As she later explained, “I want to sing things that I really like to sing and express this very particular point of view I have about life and the confusion of it. My whole style is based on chaos, which is what I think life is: a constant process of dementia, and learning to laugh at it. All right: Songs for the New Depression was a funny little record, but I liked it. It’s certainly not like a recording anyone else would make” (8).
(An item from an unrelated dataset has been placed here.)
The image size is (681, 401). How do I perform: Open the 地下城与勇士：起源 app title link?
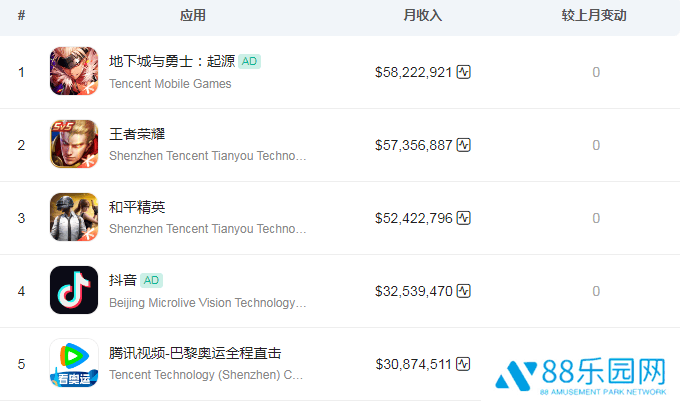pos(172,62)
Gary Herb explained how Gotham ended up singing the backgrounds on “Marahuana.” “There was a benefit show for AMDA (American Musical & Dramatic Academy) that they do every year, this was a few years ago, and this was done at Avery Fisher Hall, and it was for Ira Gershwin. The Harlettes were scattered around town—I don’t know. And Bette called us up and said, ‘Can you sing with me for this one-night thing at Avery Fisher Hall?’ So, anyway, to make a long story short, since we sang with her that day, she was in the middle of recording that album, and called us and asked us if we would do the backup singing on that one song. And that’s how that came about” (66).
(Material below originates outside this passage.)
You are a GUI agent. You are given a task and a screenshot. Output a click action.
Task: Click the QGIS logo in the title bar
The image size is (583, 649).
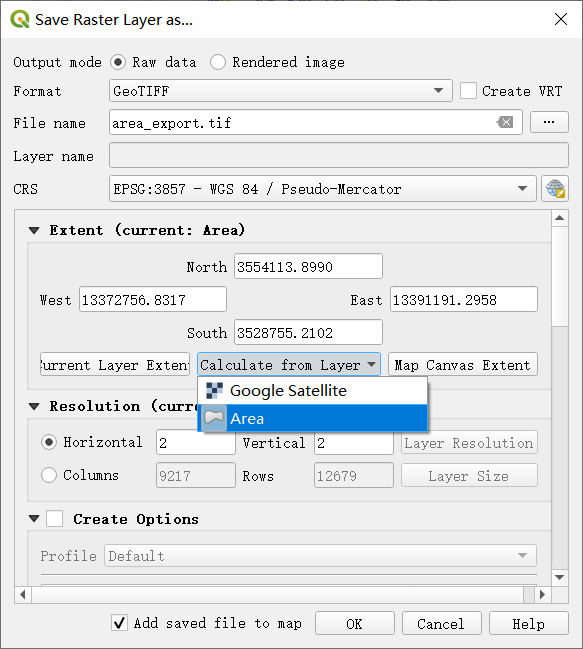(x=19, y=19)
With Bette in a position to have worked on Songs for the New Depression with any number of record producers, how did she end up in the recording studio with Moogy Klingman? In the year 2002, he explains, “At some point I gave Bette tapes of my songs, and she had recorded another one of my songs. For her first album she also recorded one of my songs called ‘Mr. Freedom and I.’ She recorded it for her first album or her second album. But it was in that period she never put it on a record, but I went over [to her apartment] with her, and she gave me a copy of it. It sounded pretty good. Barry did the arrangement. So one day I was out walking and I bumped into her on the street, and she was with S. J. Perelman who was a famous writer—a humorist like from the ’30s and the ’40s, and he was wearing his funny glasses. And he had a funny mustache. He just looked like a guy from that era, too. He had to go, and I walked her home, and she lived down in the Village. I walked her home to her place on Barrow Street, and then we talked, and she told me she was having trouble on the third album. She had been like trying to work with different producers, she was off the road. She was having a block trying to record. Nick and Valerie produced a cut with her . . . Hal Davis. . . . She did like all these big producers. Now I had produced my two albums—I coproduced with Todd Rundgren, and I produced a James Cotton album, and I had a recording studio in my loft that I co-owned with Todd at the time, too. So I was in a good position to say, ‘Bette, if you want to come over sometime, we’ll work on some songs, and record them. And, we’ll just do it, and I won’t charge you anything, unless you decide to use them, and we’ll just see how it goes.’ So she came over one day, and we started writing a couple of songs together” (36).